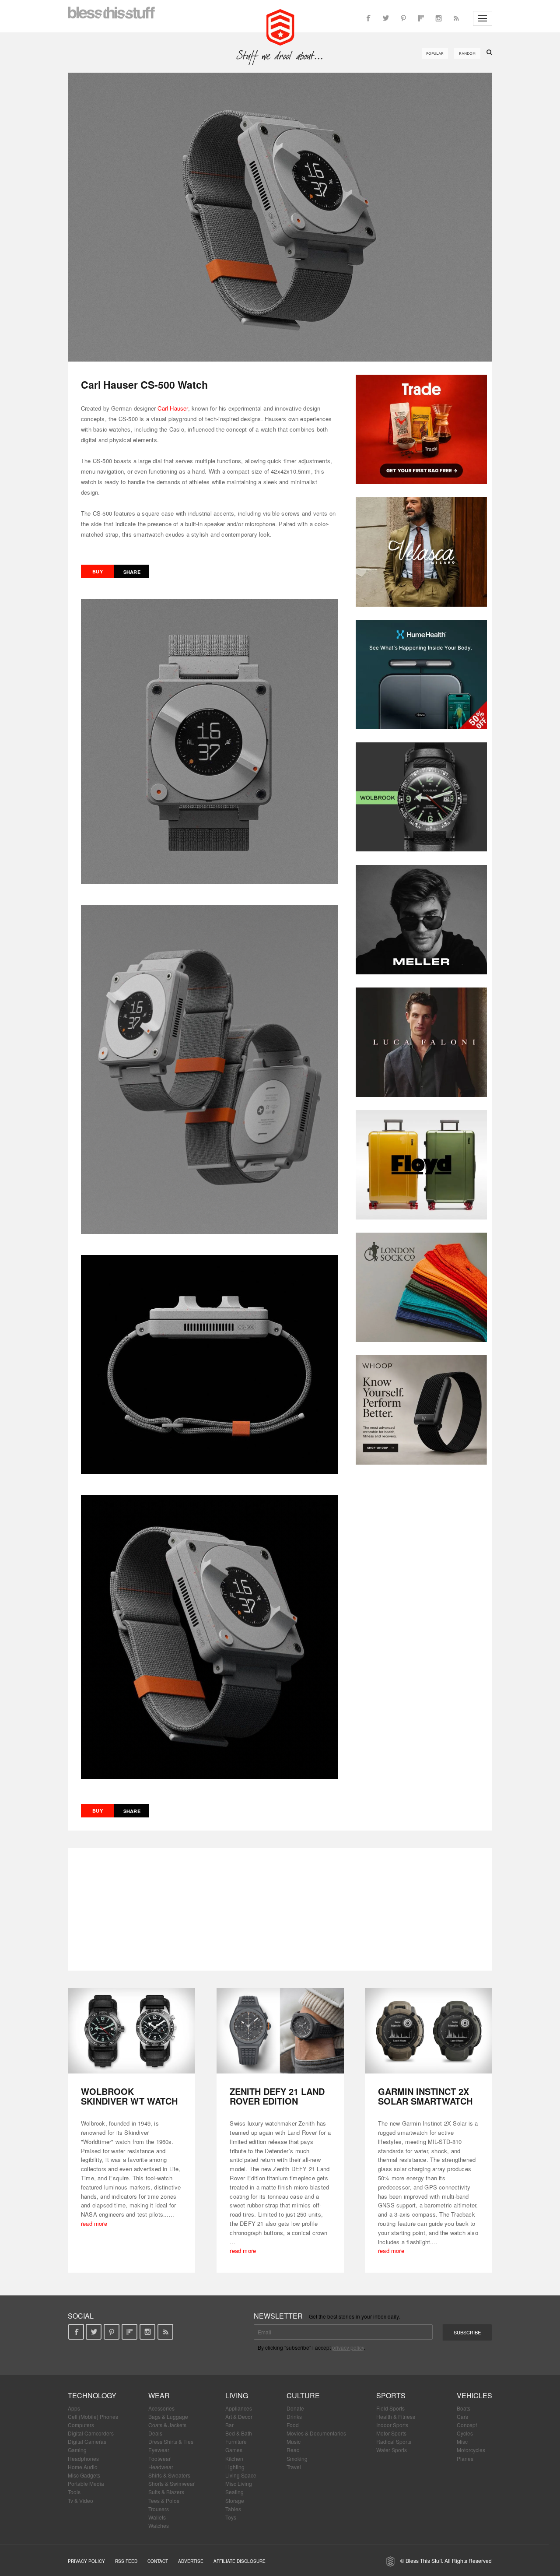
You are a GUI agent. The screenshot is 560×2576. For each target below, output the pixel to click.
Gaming (77, 2449)
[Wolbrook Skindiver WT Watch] (131, 2030)
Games (233, 2449)
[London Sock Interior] (421, 1287)
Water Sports (391, 2449)
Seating (234, 2491)
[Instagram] (438, 18)
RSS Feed (126, 2561)
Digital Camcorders (91, 2433)
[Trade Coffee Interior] (421, 429)
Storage (234, 2500)
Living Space (240, 2475)
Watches (158, 2525)
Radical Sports (393, 2441)
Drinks (294, 2416)
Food (293, 2424)
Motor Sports (391, 2433)
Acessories (161, 2408)
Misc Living (238, 2483)
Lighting (235, 2467)
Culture (303, 2395)
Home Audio (83, 2467)
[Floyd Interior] (421, 1164)
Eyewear (158, 2449)
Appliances (238, 2408)
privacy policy (348, 2347)
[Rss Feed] (455, 18)
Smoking (297, 2458)
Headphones (83, 2458)
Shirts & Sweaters (169, 2475)
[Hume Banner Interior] (421, 674)
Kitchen (234, 2458)
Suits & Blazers (166, 2491)
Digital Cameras (87, 2441)
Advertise (190, 2561)
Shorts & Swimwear (171, 2483)
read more (94, 2223)
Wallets (157, 2517)
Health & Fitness (395, 2416)
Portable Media (86, 2483)
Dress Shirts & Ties (170, 2441)
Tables (233, 2509)
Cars (462, 2416)
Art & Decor (238, 2416)
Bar (229, 2424)
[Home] (280, 26)
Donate (295, 2408)
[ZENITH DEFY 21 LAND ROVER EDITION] (280, 2030)
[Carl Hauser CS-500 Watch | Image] (280, 217)
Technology (92, 2395)
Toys (230, 2517)
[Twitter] (385, 18)
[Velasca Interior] (421, 552)
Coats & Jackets (167, 2424)
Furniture (236, 2441)
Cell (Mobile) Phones (93, 2416)
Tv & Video (80, 2500)
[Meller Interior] (421, 919)
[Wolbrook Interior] (421, 797)
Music (294, 2441)
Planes (465, 2458)
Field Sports (390, 2408)
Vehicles (474, 2395)
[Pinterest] (403, 18)
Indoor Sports (392, 2424)
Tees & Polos (163, 2500)
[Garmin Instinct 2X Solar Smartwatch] (428, 2030)
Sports (391, 2395)
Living (236, 2395)
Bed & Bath (238, 2433)
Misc (462, 2441)
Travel (294, 2467)
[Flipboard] (420, 18)
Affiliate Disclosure (240, 2561)
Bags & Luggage (168, 2416)
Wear (159, 2395)
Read (293, 2449)
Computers (81, 2424)
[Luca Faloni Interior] (421, 1042)
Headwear (160, 2467)
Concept (467, 2424)
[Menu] (482, 18)
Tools (74, 2491)
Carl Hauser (173, 408)
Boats (463, 2408)
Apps (74, 2408)
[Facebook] (368, 18)
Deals (155, 2433)
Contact (157, 2561)
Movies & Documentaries (316, 2433)
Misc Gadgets (84, 2475)
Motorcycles (471, 2449)
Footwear (159, 2458)
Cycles (465, 2433)
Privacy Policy (86, 2561)
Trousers (158, 2509)
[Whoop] (421, 1410)
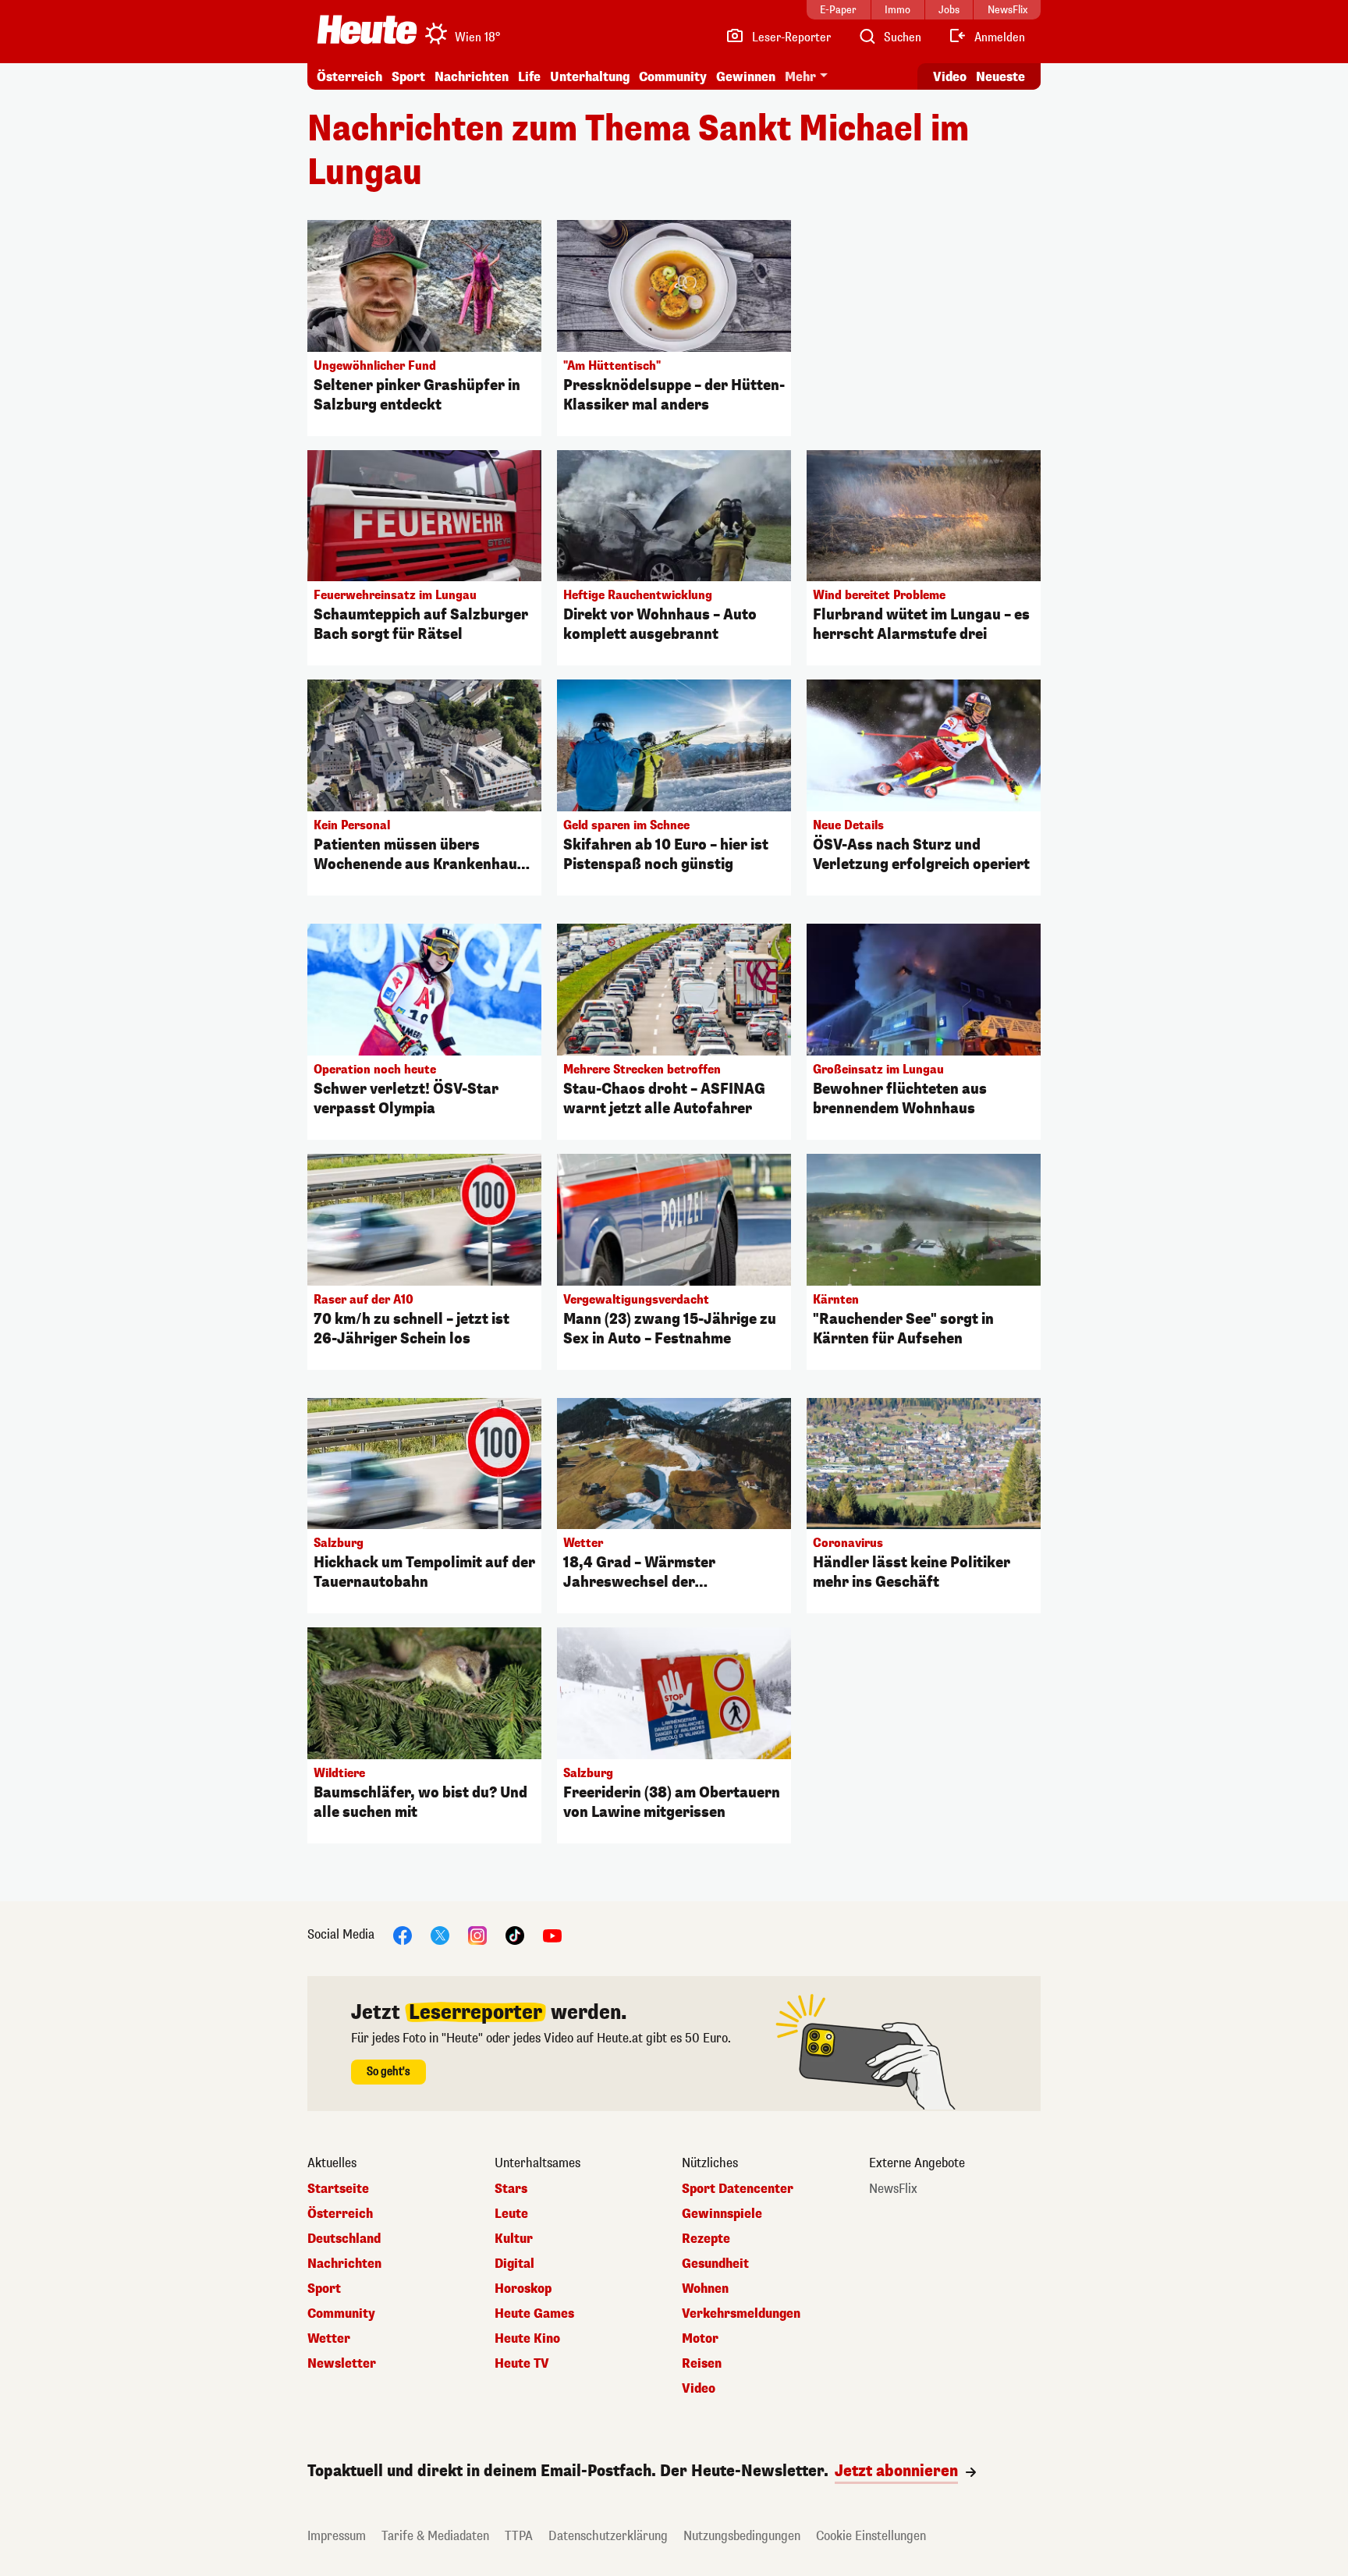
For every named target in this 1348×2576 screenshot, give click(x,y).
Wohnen (705, 2289)
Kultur (514, 2239)
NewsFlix (893, 2189)
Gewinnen (745, 77)
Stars (511, 2189)
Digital (514, 2264)
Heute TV (522, 2364)
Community (673, 77)
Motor (700, 2339)
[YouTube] (552, 1935)
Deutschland (344, 2239)
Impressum (336, 2536)
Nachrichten (344, 2264)
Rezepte (706, 2239)
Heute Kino (527, 2339)
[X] (440, 1935)
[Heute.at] (367, 29)
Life (529, 77)
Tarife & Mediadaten (435, 2536)
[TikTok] (515, 1935)
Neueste (1000, 77)
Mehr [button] (800, 77)
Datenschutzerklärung (608, 2536)
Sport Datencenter (737, 2189)
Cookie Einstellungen (871, 2536)
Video (950, 77)
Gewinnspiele (722, 2214)
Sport (408, 77)
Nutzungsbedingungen (741, 2536)
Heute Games (534, 2314)
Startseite (338, 2189)
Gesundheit (715, 2264)
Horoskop (523, 2289)
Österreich (349, 77)
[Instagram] (477, 1935)
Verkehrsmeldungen (741, 2314)
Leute (511, 2214)
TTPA (519, 2536)
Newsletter (341, 2364)
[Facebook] (402, 1935)
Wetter (328, 2339)
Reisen (702, 2364)
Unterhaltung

==============================

» What to do
Retype the lines beginning at the one containing "[TikTok] (515, 1935)" and ending at the final line of the material, both included.

» Answer to this task
[TikTok] (515, 1935)
Neueste (1000, 77)
Mehr [button] (800, 77)
Datenschutzerklärung (608, 2536)
Sport Datencenter (737, 2189)
Cookie Einstellungen (871, 2536)
Video (950, 77)
Gewinnspiele (722, 2214)
Sport (408, 77)
Nutzungsbedingungen (741, 2536)
Heute Games (534, 2314)
Startseite (338, 2189)
Gesundheit (715, 2264)
Horoskop (523, 2289)
Österreich (349, 77)
[Instagram] (477, 1935)
Verkehrsmeldungen (741, 2314)
Leute (511, 2214)
TTPA (519, 2536)
Newsletter (341, 2364)
[Facebook] (402, 1935)
Wetter (328, 2339)
Reisen (702, 2364)
Unterhaltung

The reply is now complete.